PROBLEM STATEMENT: For each line of the data below, copy it if it holds the word "agent".
SUPPLIED RECORDS Block Start
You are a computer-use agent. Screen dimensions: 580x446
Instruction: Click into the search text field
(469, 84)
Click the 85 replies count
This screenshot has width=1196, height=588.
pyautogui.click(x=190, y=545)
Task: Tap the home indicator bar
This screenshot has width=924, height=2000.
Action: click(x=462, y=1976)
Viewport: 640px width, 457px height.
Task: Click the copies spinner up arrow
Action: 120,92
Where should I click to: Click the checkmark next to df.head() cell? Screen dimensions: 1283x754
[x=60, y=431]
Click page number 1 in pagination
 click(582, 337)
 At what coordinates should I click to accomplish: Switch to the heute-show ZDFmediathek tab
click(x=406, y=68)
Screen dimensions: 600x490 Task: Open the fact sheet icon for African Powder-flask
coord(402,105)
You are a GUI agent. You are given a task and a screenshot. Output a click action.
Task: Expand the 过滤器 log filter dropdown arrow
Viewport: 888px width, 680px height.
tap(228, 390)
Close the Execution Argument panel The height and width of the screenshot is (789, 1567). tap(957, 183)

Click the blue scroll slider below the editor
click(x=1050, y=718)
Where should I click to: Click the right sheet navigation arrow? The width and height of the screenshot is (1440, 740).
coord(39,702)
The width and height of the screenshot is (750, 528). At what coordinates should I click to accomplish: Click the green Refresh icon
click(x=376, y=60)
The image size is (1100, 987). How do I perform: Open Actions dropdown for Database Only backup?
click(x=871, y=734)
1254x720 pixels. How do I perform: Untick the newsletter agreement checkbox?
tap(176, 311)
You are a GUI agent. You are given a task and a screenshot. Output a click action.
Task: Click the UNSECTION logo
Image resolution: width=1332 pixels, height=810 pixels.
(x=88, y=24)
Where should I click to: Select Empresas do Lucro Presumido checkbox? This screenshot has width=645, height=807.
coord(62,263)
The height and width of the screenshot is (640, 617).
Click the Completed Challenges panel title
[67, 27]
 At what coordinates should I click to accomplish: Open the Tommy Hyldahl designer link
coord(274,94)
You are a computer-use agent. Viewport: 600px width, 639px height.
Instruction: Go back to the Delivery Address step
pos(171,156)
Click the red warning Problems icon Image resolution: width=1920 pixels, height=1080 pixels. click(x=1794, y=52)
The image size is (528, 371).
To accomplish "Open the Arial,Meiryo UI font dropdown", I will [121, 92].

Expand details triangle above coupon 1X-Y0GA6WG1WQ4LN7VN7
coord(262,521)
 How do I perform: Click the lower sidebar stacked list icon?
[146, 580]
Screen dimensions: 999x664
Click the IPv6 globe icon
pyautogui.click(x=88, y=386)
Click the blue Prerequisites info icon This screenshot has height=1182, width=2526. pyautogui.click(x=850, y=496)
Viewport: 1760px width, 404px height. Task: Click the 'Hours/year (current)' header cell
SUPPLIED RECORDS Block End
RESPONSE:
You are a computer-use agent. Screen dimensions: 580x446
You are a GUI agent. You are given a task and a screenshot. Output a click action.
You are a GUI agent. You are given a task and a screenshot. Output a click action.
You are a computer-use agent. Viewport: 600px width, 639px height.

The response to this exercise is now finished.